• _Task brief_
Give an exact copy of the data that follows.

• _Records_
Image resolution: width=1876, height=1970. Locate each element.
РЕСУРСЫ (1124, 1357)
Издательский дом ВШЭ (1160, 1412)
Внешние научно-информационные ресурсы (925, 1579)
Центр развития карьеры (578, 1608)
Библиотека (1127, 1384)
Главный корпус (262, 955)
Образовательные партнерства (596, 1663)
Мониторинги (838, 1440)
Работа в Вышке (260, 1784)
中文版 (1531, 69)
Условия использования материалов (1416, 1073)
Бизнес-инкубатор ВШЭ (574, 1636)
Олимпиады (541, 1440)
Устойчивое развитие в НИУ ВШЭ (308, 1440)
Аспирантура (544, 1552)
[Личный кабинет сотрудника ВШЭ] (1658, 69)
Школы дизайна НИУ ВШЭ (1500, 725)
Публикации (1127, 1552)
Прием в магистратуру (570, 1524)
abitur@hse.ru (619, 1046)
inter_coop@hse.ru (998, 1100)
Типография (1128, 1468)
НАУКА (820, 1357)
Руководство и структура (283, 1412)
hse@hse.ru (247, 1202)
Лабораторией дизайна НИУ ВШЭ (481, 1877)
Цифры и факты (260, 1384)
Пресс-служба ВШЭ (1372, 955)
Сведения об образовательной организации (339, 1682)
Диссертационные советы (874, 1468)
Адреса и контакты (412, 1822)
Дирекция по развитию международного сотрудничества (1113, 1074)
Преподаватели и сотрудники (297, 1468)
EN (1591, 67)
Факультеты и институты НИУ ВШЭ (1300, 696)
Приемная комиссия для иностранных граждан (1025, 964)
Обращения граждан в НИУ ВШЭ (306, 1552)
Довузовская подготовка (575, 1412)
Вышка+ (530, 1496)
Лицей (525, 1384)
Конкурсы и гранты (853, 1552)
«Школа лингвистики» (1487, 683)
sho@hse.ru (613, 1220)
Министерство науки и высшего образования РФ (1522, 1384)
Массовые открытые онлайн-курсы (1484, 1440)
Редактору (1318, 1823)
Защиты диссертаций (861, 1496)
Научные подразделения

• _Solution for this problem_
Image resolution: width=1876, height=1970. Locate each element.
РЕСУРСЫ (1124, 1357)
Издательский дом ВШЭ (1160, 1412)
Внешние научно-информационные ресурсы (925, 1579)
Центр развития карьеры (578, 1608)
Библиотека (1127, 1384)
Главный корпус (262, 955)
Образовательные партнерства (596, 1663)
Мониторинги (838, 1440)
Работа в Вышке (260, 1784)
中文版 (1531, 69)
Условия использования материалов (1416, 1073)
Бизнес-инкубатор ВШЭ (574, 1636)
Олимпиады (541, 1440)
Устойчивое развитие в НИУ ВШЭ (308, 1440)
Аспирантура (544, 1552)
[Личный кабинет сотрудника ВШЭ] (1658, 69)
Школы дизайна НИУ ВШЭ (1500, 725)
Публикации (1127, 1552)
Прием в магистратуру (570, 1524)
abitur@hse.ru (619, 1046)
inter_coop@hse.ru (998, 1100)
Типография (1128, 1468)
НАУКА (820, 1357)
Руководство и структура (283, 1412)
hse@hse.ru (247, 1202)
Лабораторией дизайна НИУ ВШЭ (481, 1877)
Цифры и факты (260, 1384)
Пресс-служба ВШЭ (1372, 955)
Сведения об образовательной организации (339, 1682)
Диссертационные советы (874, 1468)
Адреса и контакты (412, 1822)
Дирекция по развитию международного сотрудничества (1113, 1074)
Преподаватели и сотрудники (297, 1468)
EN (1591, 67)
Факультеты и институты НИУ ВШЭ (1300, 696)
Приемная комиссия для иностранных граждан (1025, 964)
Обращения граждан в НИУ ВШЭ (306, 1552)
Довузовская подготовка (575, 1412)
Вышка+ (530, 1496)
Лицей (525, 1384)
Конкурсы и гранты (853, 1552)
«Школа лингвистики» (1487, 683)
sho@hse.ru (613, 1220)
Министерство науки и высшего образования РФ (1522, 1384)
Массовые открытые онлайн-курсы (1484, 1440)
Редактору (1318, 1823)
Защиты диссертаций (861, 1496)
Научные подразделения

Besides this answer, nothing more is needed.